Cura Toro: “Estoy arrepentido, pero son hechos zanjados"

Por: Nicole Contreras Fotografía: Archivo 10:25 PM 0000-00-00

Renato Toro, sacerdote de la Diócesis de Chillán, que fue sancionado canónicamente en 2012 por abuso a un menor, fue apartado durante tres años de su cargo por este hecho, cuyos antecedentes no fueron entregados en ese año a la justicia civil, sino que el caso salió a la luz hace un mes cuando el obispo, Carlos Pellegrin, inició una investigación para determinar la verosimilitud de una nueva denuncia por abuso a un menor contra Toro ocurrida en los años 1984-1985. El obispo utilizó la instancia para revelar la sanción anterior.

Por primera vez, Toro confesó que el abuso ocurrió en 2001 y que la víctima que lo acusó “fue un sacristán nomás”, según declaró al diario  El Mercurio.

Con respecto a la denuncia de los hechos ocurridos en los ochenta que de acuerdo a los resultados de la investigación canónica, comunicados el lunes pasado, se declararon verosímiles, Toro afirmó a LA DISCUSIÓN que  “no me atrevo a emitir algún juicio porque no tengo todavía la clarificación de los hechos, cuando los tenga voy a poder emitir un juicio”. 

“No tengo información porque no me la han entregado todavía, imagino que la semana que viene tendrán que entregármela, porque solo me dijeron que había concluido y que era verosímil todo lo que se había dicho”. 

Sobre el abuso que confirmó que había ocurrido en 2001, Toro sostuvo que “estoy arrepentido de lo que hice, pero esos hechos están zanjados y sancionados, esas son cosas que están en el pasado”. 

Prescripción de los abusos

Abogados expertos en Derecho Penal, analizaron la situación de prescripción de las denuncias, explicando cómo funciona la prescripción de delitos de abuso contra menores. 

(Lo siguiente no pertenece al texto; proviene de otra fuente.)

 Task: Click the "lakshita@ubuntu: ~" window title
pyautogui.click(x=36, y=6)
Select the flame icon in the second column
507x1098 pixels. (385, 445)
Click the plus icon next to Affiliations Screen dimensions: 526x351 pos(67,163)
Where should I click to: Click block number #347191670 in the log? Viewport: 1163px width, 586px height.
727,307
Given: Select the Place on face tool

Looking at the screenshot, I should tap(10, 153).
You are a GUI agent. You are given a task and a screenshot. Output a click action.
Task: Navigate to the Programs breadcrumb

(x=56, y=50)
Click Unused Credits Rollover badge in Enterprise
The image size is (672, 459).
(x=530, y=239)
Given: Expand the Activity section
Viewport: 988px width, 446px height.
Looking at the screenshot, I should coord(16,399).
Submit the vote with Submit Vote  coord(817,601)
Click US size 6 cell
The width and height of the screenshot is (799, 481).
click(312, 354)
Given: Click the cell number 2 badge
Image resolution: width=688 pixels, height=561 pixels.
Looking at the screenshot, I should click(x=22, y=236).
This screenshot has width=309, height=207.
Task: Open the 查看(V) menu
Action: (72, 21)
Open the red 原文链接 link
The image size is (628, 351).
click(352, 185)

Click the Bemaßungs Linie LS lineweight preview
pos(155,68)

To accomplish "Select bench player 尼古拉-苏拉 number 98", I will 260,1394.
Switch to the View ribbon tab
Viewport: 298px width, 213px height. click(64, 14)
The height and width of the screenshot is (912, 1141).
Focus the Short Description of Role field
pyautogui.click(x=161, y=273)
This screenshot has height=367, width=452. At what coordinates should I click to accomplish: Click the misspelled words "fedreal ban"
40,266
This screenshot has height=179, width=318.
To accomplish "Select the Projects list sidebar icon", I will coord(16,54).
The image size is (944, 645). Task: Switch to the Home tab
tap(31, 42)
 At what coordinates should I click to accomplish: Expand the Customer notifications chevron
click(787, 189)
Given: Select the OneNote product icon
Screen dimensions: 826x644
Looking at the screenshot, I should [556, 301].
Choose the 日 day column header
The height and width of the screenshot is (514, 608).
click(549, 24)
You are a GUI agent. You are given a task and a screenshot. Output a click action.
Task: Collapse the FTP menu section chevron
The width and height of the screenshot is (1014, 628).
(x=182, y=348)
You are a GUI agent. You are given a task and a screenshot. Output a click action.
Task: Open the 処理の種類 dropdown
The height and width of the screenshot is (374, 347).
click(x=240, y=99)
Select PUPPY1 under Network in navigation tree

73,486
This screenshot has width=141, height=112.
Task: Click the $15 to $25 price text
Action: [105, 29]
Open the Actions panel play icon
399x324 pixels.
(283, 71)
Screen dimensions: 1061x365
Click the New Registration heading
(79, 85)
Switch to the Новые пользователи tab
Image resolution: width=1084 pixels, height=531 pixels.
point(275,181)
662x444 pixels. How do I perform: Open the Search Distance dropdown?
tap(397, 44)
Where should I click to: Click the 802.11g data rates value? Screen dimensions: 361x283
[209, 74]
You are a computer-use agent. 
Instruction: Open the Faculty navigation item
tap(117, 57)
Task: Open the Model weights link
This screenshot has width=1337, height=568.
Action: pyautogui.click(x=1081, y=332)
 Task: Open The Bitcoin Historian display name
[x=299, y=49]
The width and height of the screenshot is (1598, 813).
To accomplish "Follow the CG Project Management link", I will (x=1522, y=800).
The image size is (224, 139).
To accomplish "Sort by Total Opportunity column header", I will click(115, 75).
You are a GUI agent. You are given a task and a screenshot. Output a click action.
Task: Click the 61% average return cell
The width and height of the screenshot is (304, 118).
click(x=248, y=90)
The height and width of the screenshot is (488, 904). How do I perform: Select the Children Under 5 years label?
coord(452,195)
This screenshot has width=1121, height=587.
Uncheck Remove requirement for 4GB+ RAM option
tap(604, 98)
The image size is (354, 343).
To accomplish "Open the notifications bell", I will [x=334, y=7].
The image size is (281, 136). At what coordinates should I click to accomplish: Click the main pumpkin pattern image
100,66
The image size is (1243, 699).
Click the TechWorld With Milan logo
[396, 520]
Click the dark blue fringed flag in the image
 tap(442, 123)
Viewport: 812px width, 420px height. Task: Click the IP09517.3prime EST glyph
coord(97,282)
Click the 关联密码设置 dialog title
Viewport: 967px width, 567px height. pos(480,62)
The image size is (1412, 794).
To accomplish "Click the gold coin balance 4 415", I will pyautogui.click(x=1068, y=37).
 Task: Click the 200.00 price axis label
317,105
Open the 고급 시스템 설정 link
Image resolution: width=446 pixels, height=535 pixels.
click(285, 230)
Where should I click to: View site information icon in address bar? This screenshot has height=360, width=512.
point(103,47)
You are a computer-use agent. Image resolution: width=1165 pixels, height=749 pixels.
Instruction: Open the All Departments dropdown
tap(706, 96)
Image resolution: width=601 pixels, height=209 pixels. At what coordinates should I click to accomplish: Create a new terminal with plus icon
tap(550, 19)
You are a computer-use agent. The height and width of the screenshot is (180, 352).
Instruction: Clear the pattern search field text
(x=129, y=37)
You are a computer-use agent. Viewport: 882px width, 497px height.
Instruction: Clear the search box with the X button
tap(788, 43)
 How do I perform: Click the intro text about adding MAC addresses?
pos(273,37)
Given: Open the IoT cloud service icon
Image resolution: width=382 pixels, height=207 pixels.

“El plazo de prescripción de los delitos sexuales contra menores de edad es de diez años, y comenzará a correr cuando se trate de pena de crimen desde que esa víctima tenga 18 años”, explicó el abogado penalista Juan Carlos Manríquez. Pero precisó que “esta norma fue introducida en el Código Penal, recién en 2007, por lo tanto, están sujetos los delitos cometidos desde agosto de ese año”. 

“Si ese último hecho hubiera ocurrido el año 2001, y hubiera sido una reiteración de crímenes, o sea diez años, el año 2011 ya estarían prescritos”, añadió.
Jaime Winter, profesor de Derecho Penal de la Universidad de Chile, detalló la salvedad que existiría para que los delitos, en el caso de Toro, no prescriban.

“Si es que hay delitos cometidos por la misma persona en el intertanto, esto es una persona que cometió el delito en el año 84 y después comete otro delito en el año 91, y después comete otro en el año 2000, se podría interrumpir esta prescripción”. 

“Los hechos de 84-85 estarían prescritos si es que no hay un delito entremedio. Por eso es importante decir a las personas que hayan sido víctimas y que no han denunciado, por favor háganlo porque si la persona ya ha cometido dos delitos es probable que haya otro delito involucrado”, recomendó Winter. 

Sobre la obligación de las autoridades eclesiásticas de comunicar las denuncias de abuso a la justicia civil, el abogado sostuvo que “esa es una discusión que existe. Si se entiende que ejercen cierto grado de control de sus feligreses, los que recurren a ellos para protección y para guía, lo razonable sería entender que también debería pesar contra ellos la obligación de denunciar”. 

Pellegrin informará a la Fiscalía

El obispo de la Diócesis de Chillán no denunció a la justicia cuando tuvo conocimiento de los antecedentes de la investigación canónica en que Toro fue suspendido durante tres años en 2012. Tampoco lo hizo con la última denuncia recibida. La Fiscalía decidió investigar por oficio luego de enterarse de los hechos por la prensa. El obispo se comprometió a entregar la información cuando regrese desde la reunión de la Conferencia Episcopal en Punta de Tralca.